[What to produce]: Write out, word for word and with no pictures, each line below from the one containing "programas (909, 844)" through the one containing "サッカー (139, 119)", both included, and no other line.

....

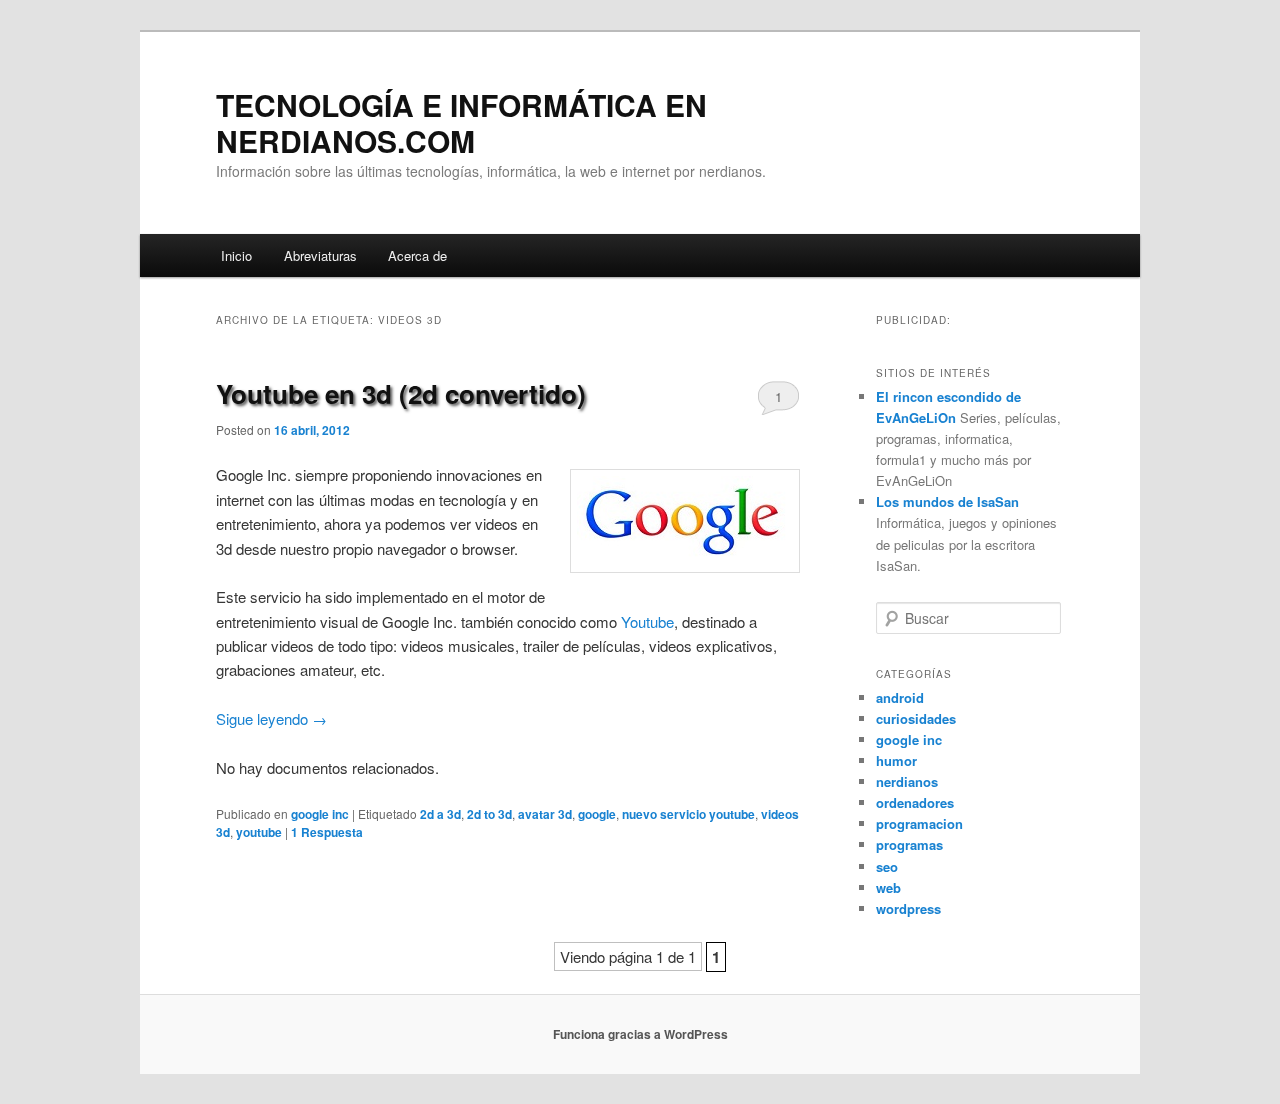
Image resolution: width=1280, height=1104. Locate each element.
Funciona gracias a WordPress (640, 1034)
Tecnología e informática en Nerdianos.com (461, 122)
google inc (320, 814)
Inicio (236, 255)
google (597, 814)
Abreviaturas (320, 255)
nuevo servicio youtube (688, 814)
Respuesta (327, 832)
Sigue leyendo (271, 718)
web (888, 887)
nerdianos (907, 781)
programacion (919, 823)
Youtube (647, 621)
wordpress (908, 908)
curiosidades (916, 718)
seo (887, 866)
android (900, 697)
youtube (259, 832)
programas (909, 844)
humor (896, 760)
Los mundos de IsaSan (947, 501)
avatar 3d (545, 814)
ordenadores (915, 802)
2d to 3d (489, 814)
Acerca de (417, 255)
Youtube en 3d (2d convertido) (401, 393)
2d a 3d (440, 814)
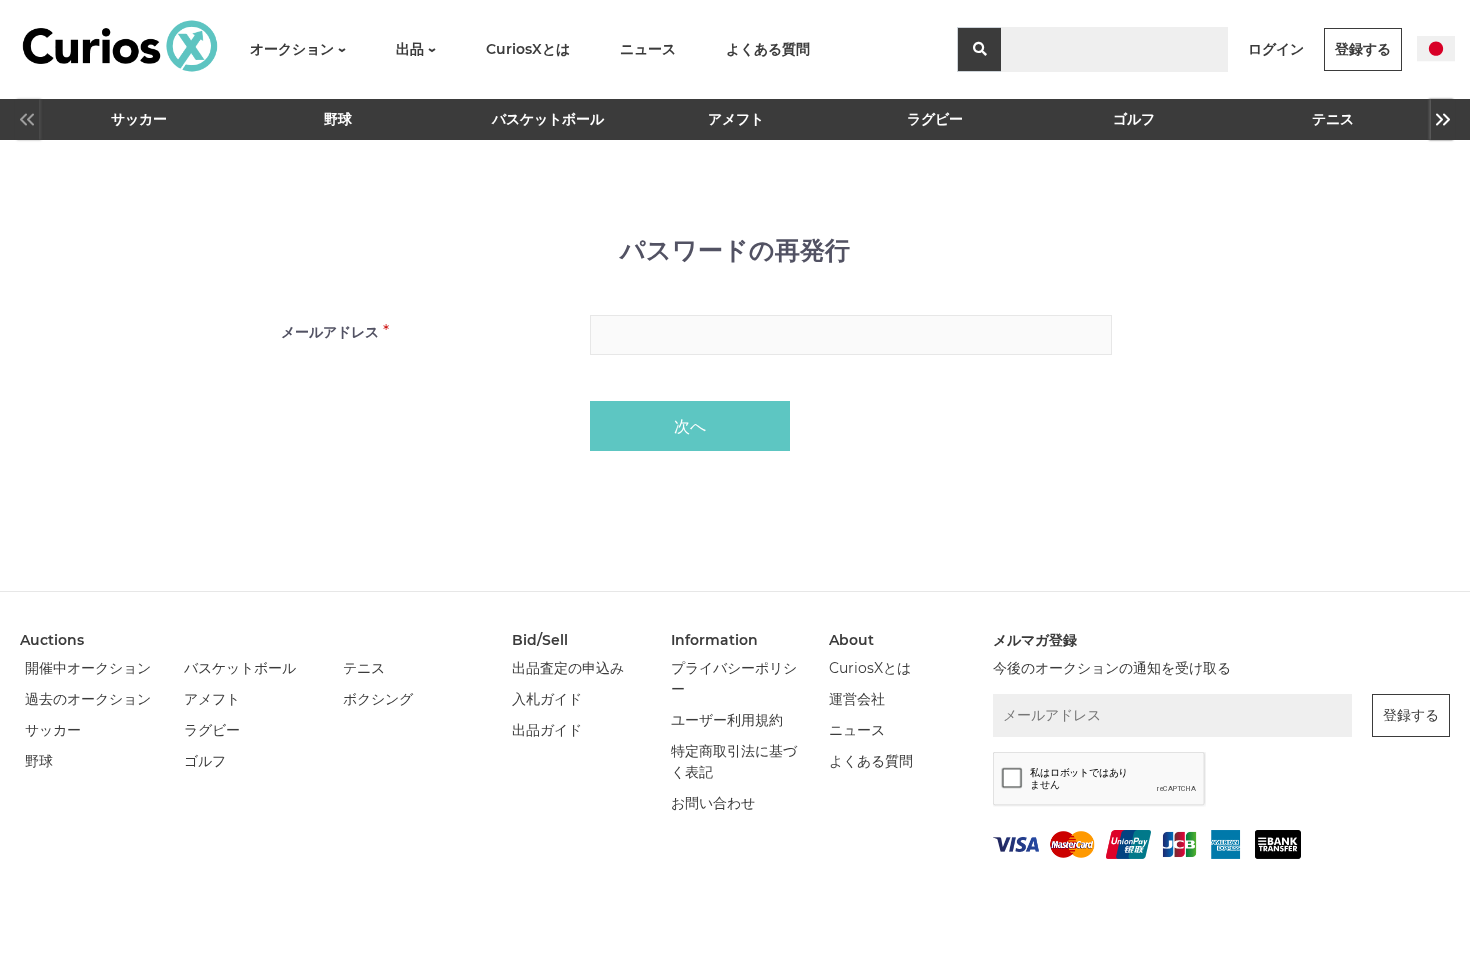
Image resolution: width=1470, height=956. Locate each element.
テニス (1333, 119)
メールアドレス (330, 332)
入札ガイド (547, 699)
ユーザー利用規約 (727, 720)
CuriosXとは (528, 49)
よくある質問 (768, 49)
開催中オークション (88, 668)
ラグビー (935, 119)
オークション (294, 49)
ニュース (648, 49)
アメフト (736, 119)
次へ (690, 426)
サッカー (139, 119)
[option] (138, 119)
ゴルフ (1134, 119)
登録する (1363, 49)
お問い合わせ (713, 803)
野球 (338, 119)
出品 (412, 49)
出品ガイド (547, 730)
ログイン (1276, 49)
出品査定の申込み (568, 668)
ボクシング (378, 699)
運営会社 (857, 699)
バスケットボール (539, 119)
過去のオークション (88, 699)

....

[Reply to the task]:
programas (909, 844)
humor (896, 760)
Los mundos de IsaSan (947, 501)
avatar 3d (545, 814)
ordenadores (915, 802)
2d to 3d (489, 814)
Acerca de (417, 255)
Youtube en 3d (2d convertido) (401, 393)
2d a 3d (440, 814)
Image resolution: width=1470, height=956. Locate each element.
テニス (1333, 119)
メールアドレス (330, 332)
入札ガイド (547, 699)
ユーザー利用規約 (727, 720)
CuriosXとは (528, 49)
よくある質問 (768, 49)
開催中オークション (88, 668)
ラグビー (935, 119)
オークション (294, 49)
ニュース (648, 49)
アメフト (736, 119)
次へ (690, 426)
サッカー (139, 119)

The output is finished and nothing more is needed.